──────── Input ────────

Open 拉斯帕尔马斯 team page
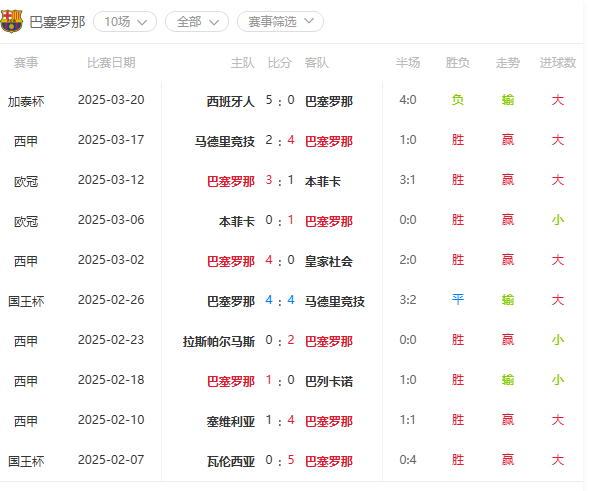 [219, 341]
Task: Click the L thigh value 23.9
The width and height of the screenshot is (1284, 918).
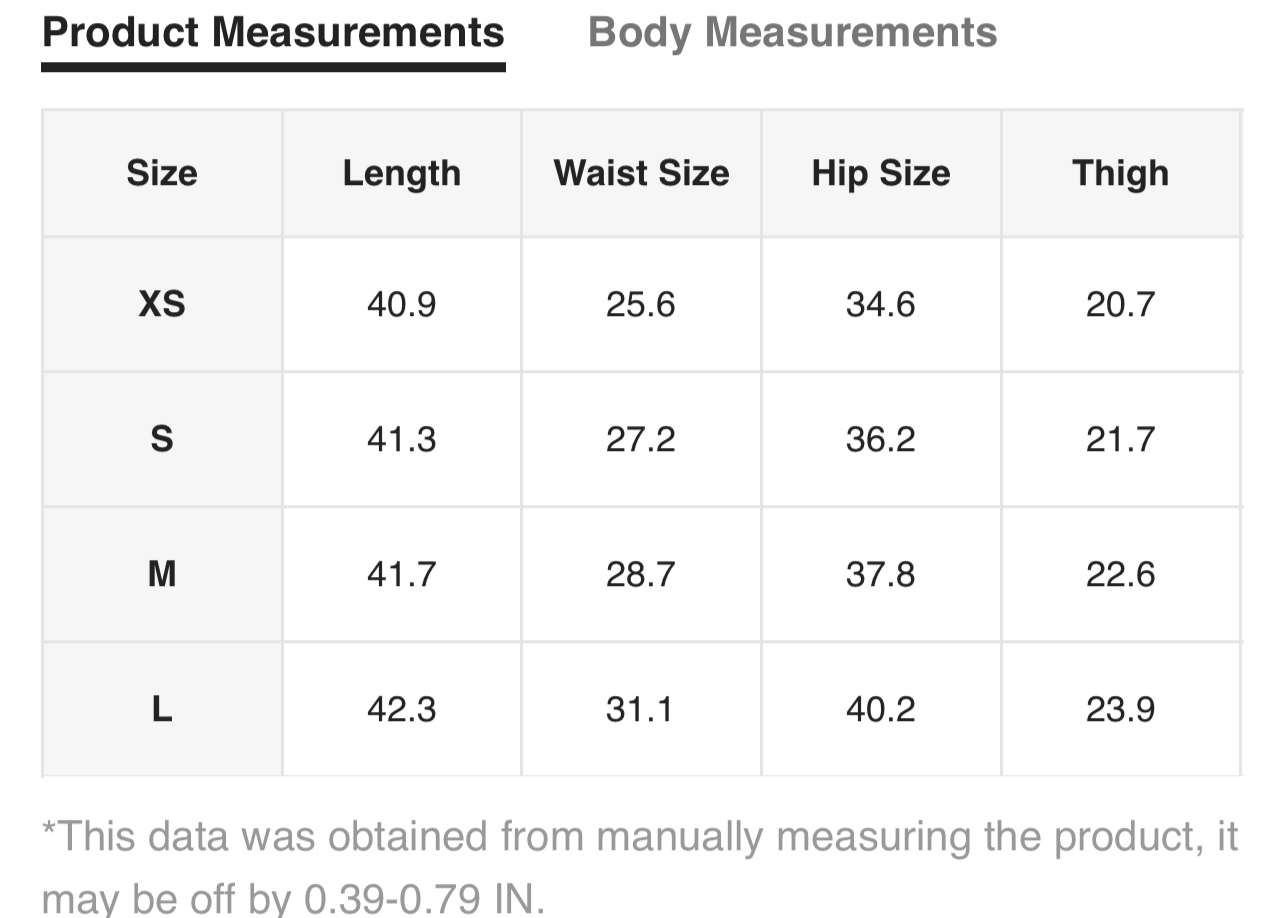Action: [x=1120, y=709]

────────

Reproduce the data above line for line, excluding every picture.

### [Response to this exercise]
Open 拉斯帕尔马斯 team page
 [219, 341]
Task: Click the L thigh value 23.9
The width and height of the screenshot is (1284, 918).
Action: [x=1120, y=709]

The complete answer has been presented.